El caso es que, hace unos meses, un poco antes de Navidad, me dio el pedal con lo de los peces otra vez, como cuando tenía 6 años. Ya me diréis lo que hace un pez; nadar y poco más... pues bien, a mí se me cruzó el cable y me compré tres peces, la pecera y el bote de comida, los tres en uno, de un arranque. Y allá que me fui, más contento que unas pascuas. Además pensé "bueno, ya que más sosos no pueden ser, los pobres, vamos a darles aunque sea un nombre creativo a cada uno" Al dorado lo llamé Crisógono, al blanco Aristóteles, y al naranja Heliogábalo. Casi nada. Y claro, mi novia y mis amigos pensando que soy gilipollas, y yo venga a confundirme con los nombres...

Crisógono fue el primero en morir. No duró ni tres días. A las tres semanas cayó Aristóteles, y Heliogábalo ahí sigue, vivito y coleando, más solo que la una, con una cara de pena que no puede con ella y la pecera toda entera para él solo. Mi madre, que por supuesto los odió desde el primer instante en que llegaron a casa, se ha ido encargando de vaticinar sus muertes una a una, pero con Heliogábalo no puede; por mucho que vaticine, nada: que no se muere. Y eso le frustra. Ha llegado a amenazar con dejarlo en la terraza para que se congele...

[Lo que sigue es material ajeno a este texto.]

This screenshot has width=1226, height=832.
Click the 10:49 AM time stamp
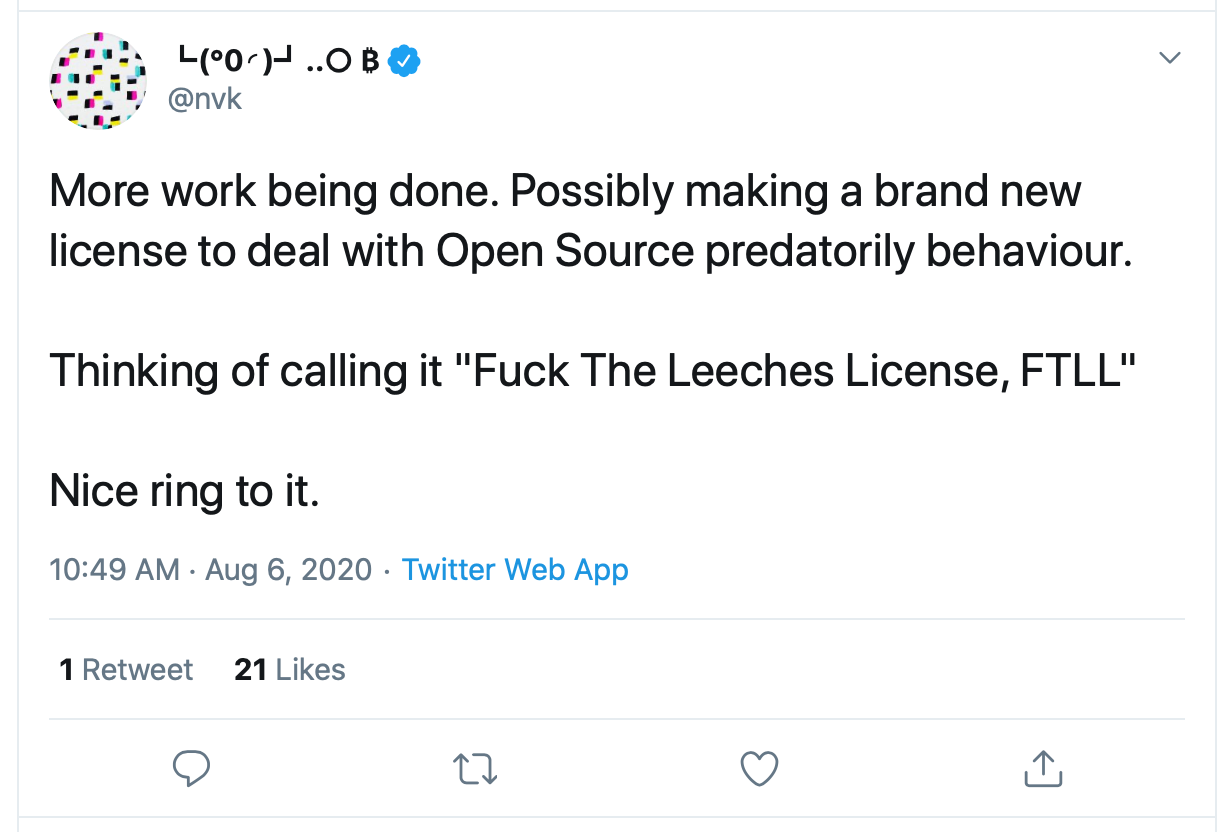tap(114, 570)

Ahora reconozco que no hay nada más aburrido que un pez. Dos se hacen compañía, pero uno es la cosa más triste del mundo. Pobre Heliogábalo...

viernes, 4 de febrero de 2011

Historias de un armario



Antes que nada: jefe, gracias por la idea :)

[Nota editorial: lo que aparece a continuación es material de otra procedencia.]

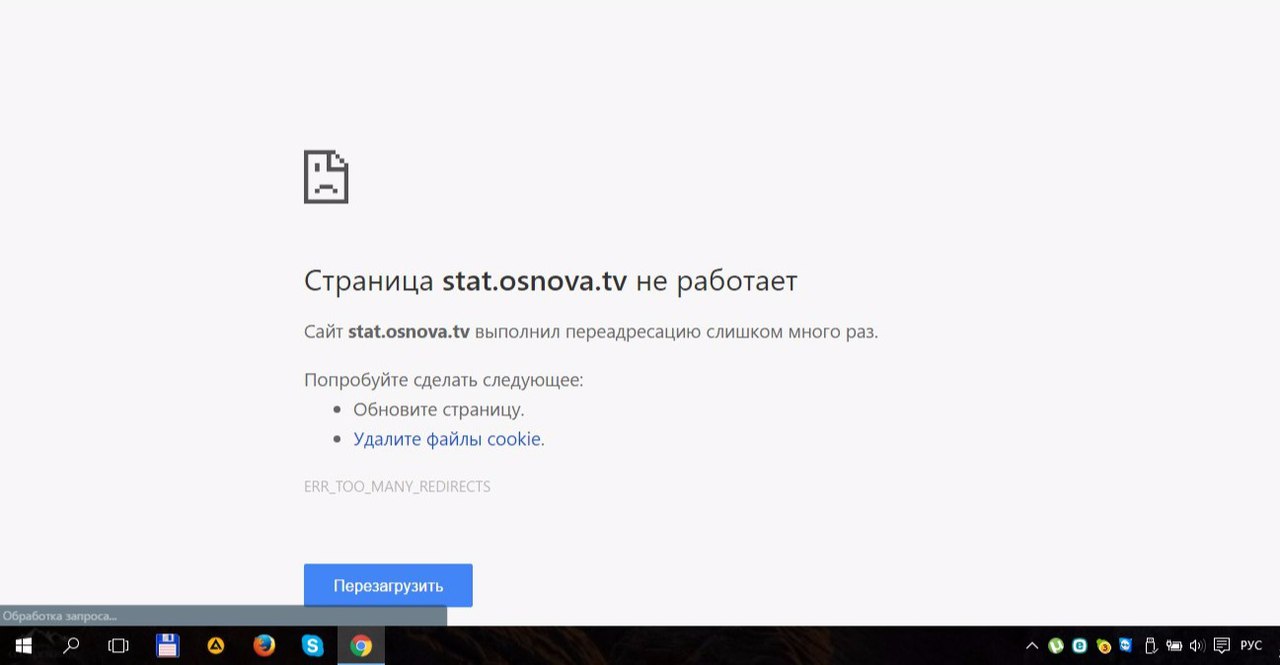Open TeamViewer tray icon
This screenshot has height=665, width=1280.
1126,646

Yo no sé en otros sitios, pero en mi oficina hay una pared entera llena de armarios, de los cuales uno se utiliza para dejar los abrigos, mientras que el resto se emplean en guardar los archivos, el material de oficina y un largo etcétera de cosas.
Pues bien, este armario no es un armario normal. Ahí dentro pasan cosas y lo digo con toda la seriedad del mundo; ayer mismo mi jefe trató de sacar su abrigo a la hora de comer y, como no salía, estiró hasta que salieron el suyo y el de la becaria nueva, enredados misteriosamente por una de las mangas. ¿Pero qué pasa, que en este armario los abrigos se abrazan o qué? Hala Pablico, ya tienes un post nuevo para tu blog: Abrigos que se abrazan. Palabras textuales, lo juro.

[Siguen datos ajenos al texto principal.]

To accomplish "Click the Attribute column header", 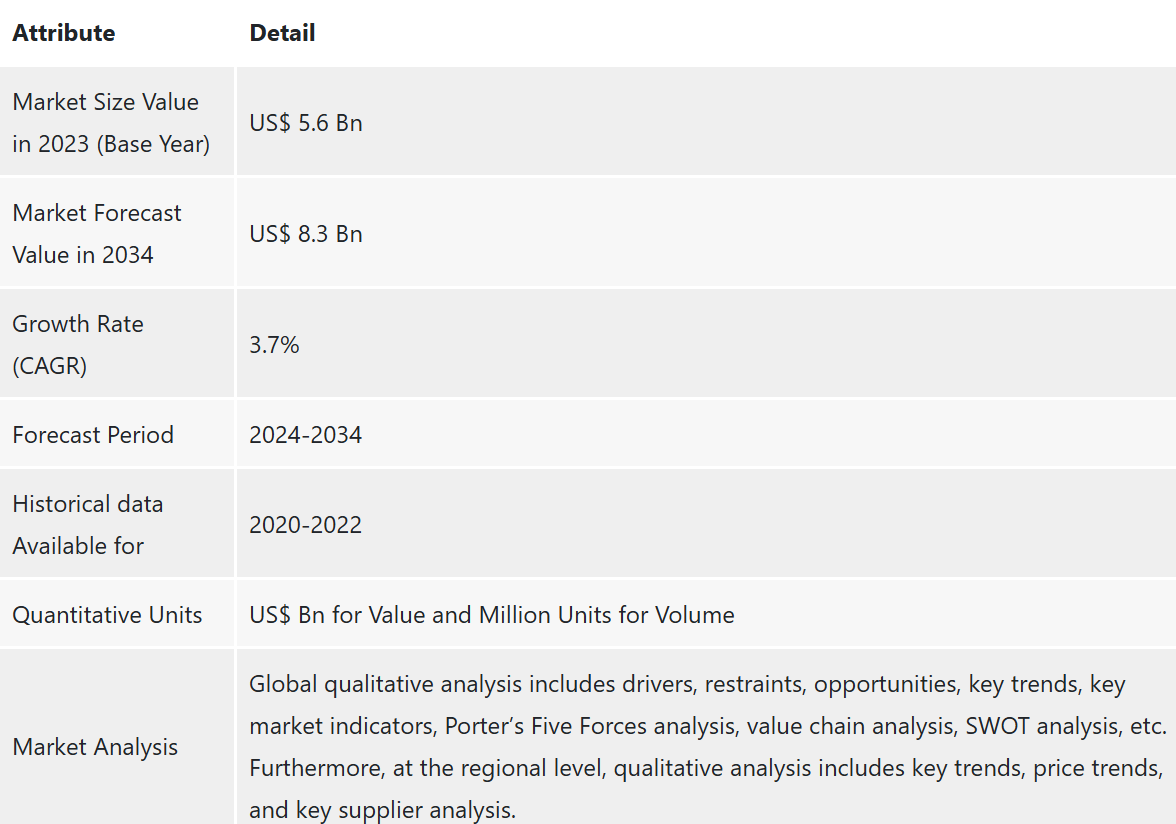I will (x=64, y=33).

De entrada es un armario miserablemente pequeño para meter los abrigos de las nueve personas que solemos estar trabajando en el Departamento. Y eso sin añadir que el mío es una especie de mole peluda que vale por dos... total, que cuando no se están abrazando, los abrigos se dedican a caerse (especialmente el mío ¿por qué será?) cada vez que alguien abre el armarito de las narices. Y no lo he dicho, pero la puerta, que es de estas correderas que meten un ruido de los mil demonios, está justo a la espalda del escritorio de mi jefe... Imaginad que estáis hablando por teléfono y justo la becaria de turno quiere sacar algo: ¡BRUUUUUUMMM! Lo mejor para unos nervios crispados. En Rectorado deben pensar que la oficina está en una ferroviaria cada vez que nos llaman.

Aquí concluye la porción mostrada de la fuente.